In the laboratory with… Dora Blanco Heras, a teacher at the USC and a CITIUS researcher
Post / Research Group: Tenured University Lecturer / the Computer Architecture Group
Dora’s research centres basically on the high-performance computer science area, including software optimisation techniques, the performance analysis of irregular codes and, more recently, general purpose computing in GPU. This last area has centred on processing images in real time (detecting and classifying objectives, detecting edges, visualisation, etc.) applied to medical imaging (MRI, CT scanner, etc.) and to images obtained by sensors, such as hyperspectral images. Her interests also lie in man-machine interface design with a social approach to calculate ecological footprints and other indicators relating to sustainability. As a researcher, she has participated in 26 research (national and international) projects and contracts financed by public organisations and highly relevant computing firms on the international scene like HP or Fujitsu. She has also participated in six research networks. Her work has led to 66 research works published in congresses and journals of international prestige.
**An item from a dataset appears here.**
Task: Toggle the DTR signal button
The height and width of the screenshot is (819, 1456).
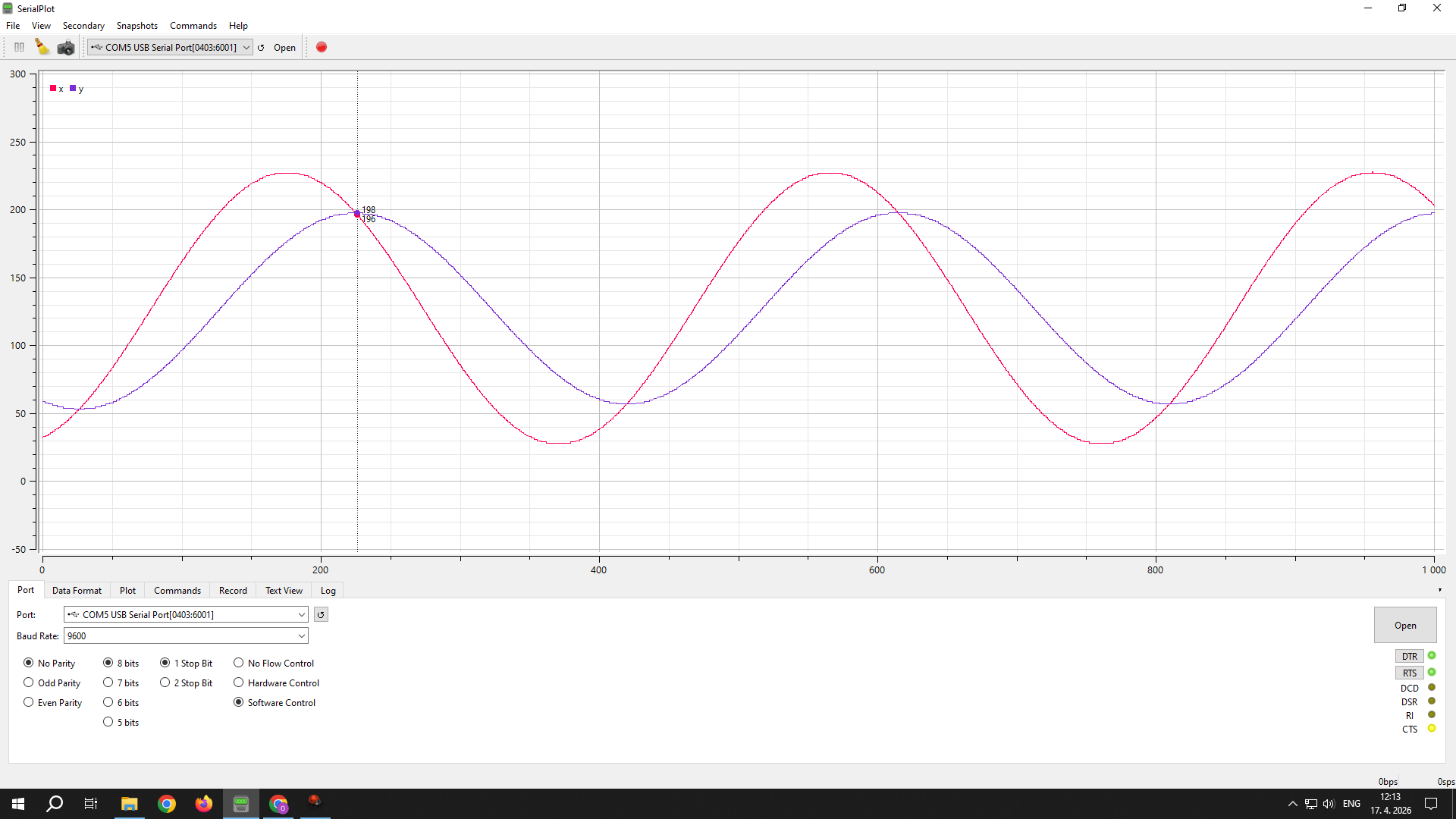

1. Who is the most important scientist of the twentieth century for you? Why?
It could be any of the female scientists who have made achievements that have a decisive influence on the future despite having been immersed in an eminently masculine world. They simultaneously represent two accomplishments: scientific improvement and social barriers.
Although not the most well-known, I believe that Ada Augusta Byron (1815-1852) especially deserves acknowledgement as she was the first person to have taken computing beyond numerical operations, and she was to some extent the first programmer. Indeed a programming language created in the 1970s was baptized Ada to honour her. We can consider that it marked the starting point of a whole range of programming languages that were developed later, and which enable us to obtain maximum performance with supercomputers, PCs, mobile devices, etc.
2. Which discovery changed the world? Why? There have been many discoveries in very different areas which I consider have changed the world: vaccinations, antibiotics, the telephone or, more recently, mobile devices. Yet for my professional profile, I consider that the invention that decisively changed the world has been the computer. It began by us simply changing the way of calculating mathematical operations when around 1800, Charles Babagge developed the first “calculating machine”. It has changed all society completely by facilitating advances in research in all fields and, above all, by facilitating access to information globally; thus, it is decisively influencing the most recent cultural changes. Doubtlessly, it is an invention which, nowadays, is absolutely influencing the whole world in one way or another.
3. Why did you decide to be a researcher? Actually, I never had to make that decision because I am not just a researcher, I´m a teacher and a researcher, and these two tasks go hand in hand all my working days. Both professional facets have something to do with my curiosity in the world and with the pleasure it is for me to find out how things work and to try to see them from different perspectives. I also find it very stimulating to pay attention to problem solving. A highly satisfactory component of my work has to do with constructing ideas in collaboration with other people.
4. What is your most important research line? What results do you expect to obtain and what impact may they have on society? Currently, my most relevant research line has to do with processing multidimensional images on high-performance computers. These are medical images, images of lands obtained by satellite, marine images, etc. An example of processing would be, for example, detecting an objective on an image obtained by a hyperspectral sensor from a plane at a height of hundreds of metres from the ground.
In particular, we are developing processing techniques, some of which are based on computational intelligence such as neuronal networks, which are efficient for being executed in high-performance architectures, in which case, we refer to GPUs (graphic cards), multicore and manycore systems, and also heterogenous clusters. The aim is real-time image processing; that is, this is done by sufficiently rapid computing techniques; that is, a specialist needs to analyse an image and does not realize that it is necessary to wait between processing one image and the next.
5. In what way do you think that the “Campus Vida” surroundings improve your research? The Campus Vida Project provides visibility and an image that is common to research, which is interesting for everyone who works here, as well as shared overall objectives. It also facilitates the relation between research groups from different theme areas, but which are clearly interrelated.
CiTIUS (the Information Technologies Research Centre) provides us the researchers with a frame of highly efficient common personal resources that are associated with computational resources management, it supports research and diffusion and it facilitates our day-to-day work to make it more efficient.